On laisse souvent sous-entendre dans les médias qu’une personne sera libre au moment de sa date d’éligibilité à la libération conditionnelle et ce n’est pas le cas. On prétend aussi parfois que le taux d’échec est très élevé, ce qui est faux.

La Commission des libérations conditionnelles du Canada (CLCC) montre que la libération conditionnelle est efficiente. En 2012-2013, selon la CLCC, le taux d’octroi de la libération conditionnelle en semi-liberté de ressort fédéral était de 68 % et celui de la libération conditionnelle totale de ressort fédéral de 29 %. Pendant la même période, le taux d’achèvement des libertés sous condition de ressort fédéral pour la semi-liberté était de 89,3 %, pour la liberté conditionnelle totale de 85,2 % et pour la liberté d’office (au 2/3 de la peine mais qui demeure sous surveillance) de 60,6 %.

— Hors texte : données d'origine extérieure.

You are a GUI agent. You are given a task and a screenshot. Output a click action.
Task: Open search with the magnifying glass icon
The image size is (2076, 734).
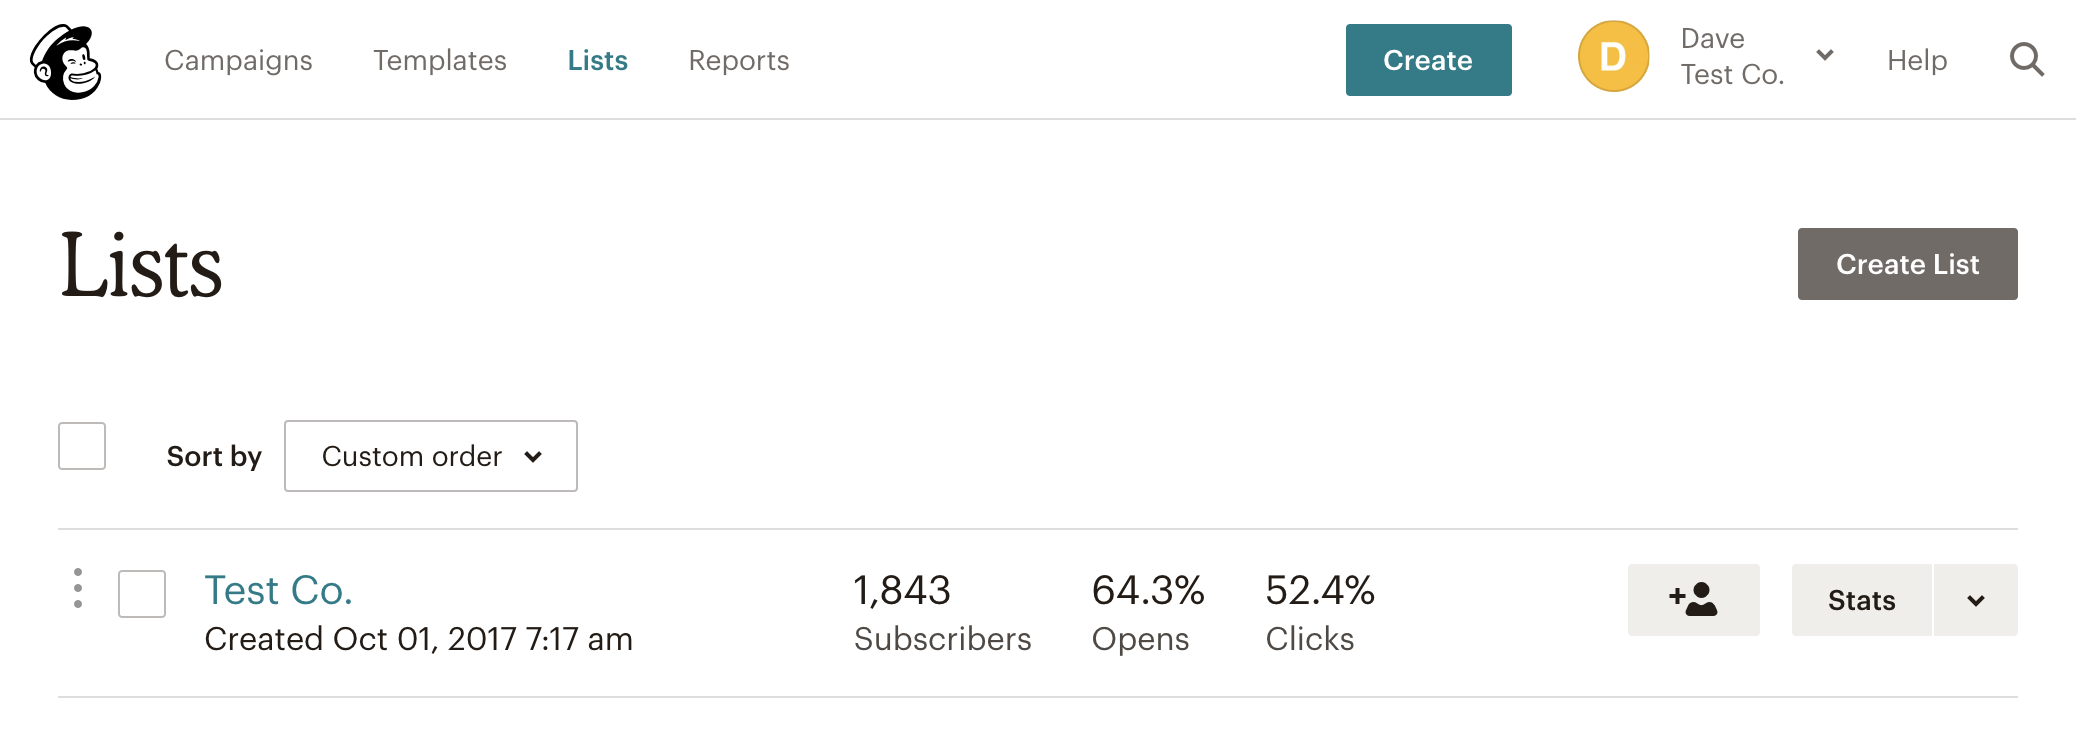pos(2026,60)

Les maisons de transition sont des organismes servant de pied-à-terre dans une collectivité à des individus judiciarisés en démarche d’intégration ou de réintégration sociale et s’inscrivant dans un processus de libération graduelle. Elles permettent aux individus de combler leurs besoins de base (hébergement, nourriture, etc.); ils peuvent alors poursuivre leurs démarches de réinsertion sociale, notamment la recherche d’emploi et le développement personnel. Ces maisons offrent des programmes qui varient d’une ressource à l’autre : toxicomanie, délinquance sexuelle, gestion de la colère, etc.

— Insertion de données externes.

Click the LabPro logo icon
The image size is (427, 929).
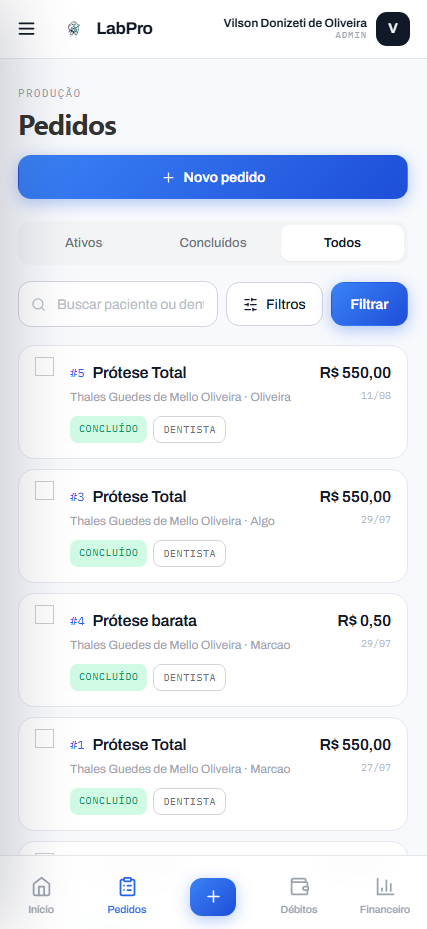click(x=73, y=28)
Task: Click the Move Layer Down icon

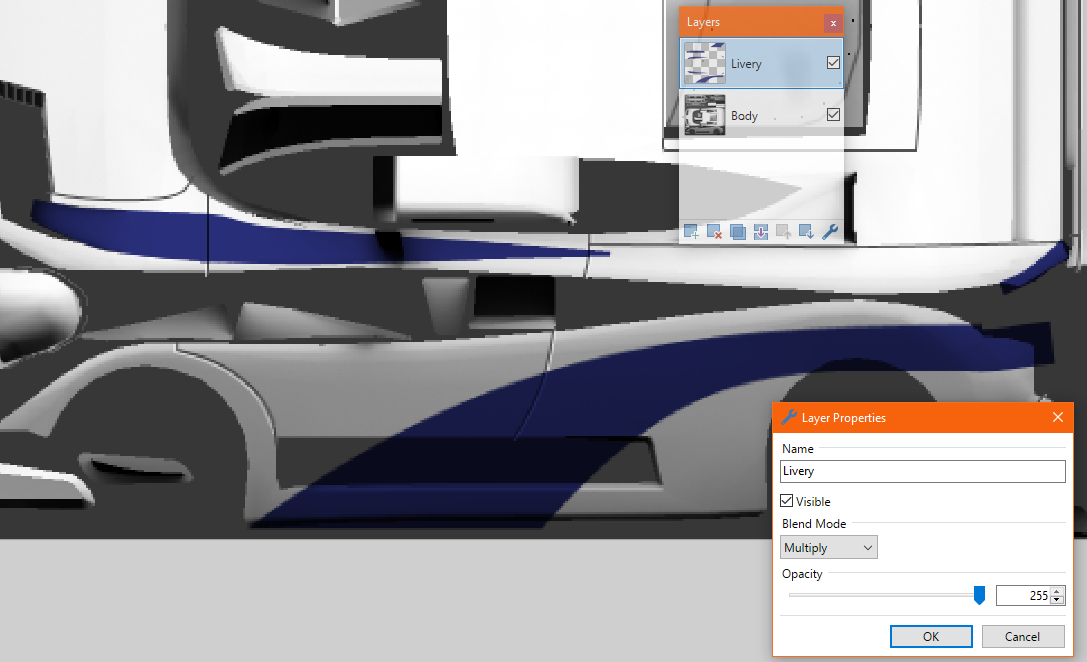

Les maisons de transition offrent un programme appuyé par une équipe de professionnels (travailleurs sociaux, criminologues, etc.) Elles sont gérées par des conseils d’administration composés de bénévoles et doivent respecter des normes strictes. L’accès à l’emploi est un élément majeur du processus de réinsertion sociale. Il sous-entend une volonté de la part de l’individu et de la communauté d’aller vers la réhabilitation. Pourtant l’accès à l’emploi des personnes judiciarisées est compromis par un manque de formation et une forte discrimination de la part des employeurs.

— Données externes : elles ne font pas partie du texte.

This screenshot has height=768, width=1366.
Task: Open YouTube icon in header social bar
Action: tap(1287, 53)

Selon la Gendarmerie royale du Canada, actuellement plus de quatre millions de Canadiens ont un casier judiciaire, ce qui représente 14 % de la population canadienne. Les impacts qu’engendre le casier judiciaire ont des répercussions incontestables qui nuisent à la réinsertion sociale : en communauté, les personnes judiciarisées se confrontent à un ensemble d’éléments contraignants.

Ainsi, plusieurs individus ayant un casier judiciaire éprouvent des ennuis à se trouver un emploi et un logement, souscrivent malaisément à une police d’assurance et parviennent difficilement à traverser les frontières canadiennes. De plus, les impacts ont des répercussions insoupçonnées sur les proches des personnes judiciarisées, notamment au niveau des assurances. Avec des taux aussi substantiels, il devient nécessaire de considérer le casier judiciaire et ses conséquences comme un enjeu qui engage l’ensemble du Canada. Pourtant, depuis 1970, plus de 460 000 Canadiens se sont fait octroyer un pardon ou une suspension du casier. De ce nombre, 96% demeurent en vigueur, ce qui montre que la grande majorité des personnes qui ont obtenu un pardon ou une suspension du casier continuent d’être des citoyens respectueux des lois dans la collectivité.

Notre société a besoin que chacun de ses éléments participe à l’ensemble de la vie de la communauté où il évolue et qu’il développe un sentiment d’appartenance à son égard.

Les personnes contrevenantes sont membres de notre société, elles sont parents d’enfants, conjoint (e)  fils ou fille. La réinsertion sociale est donc le meilleur moyen de protéger la communauté à long terme.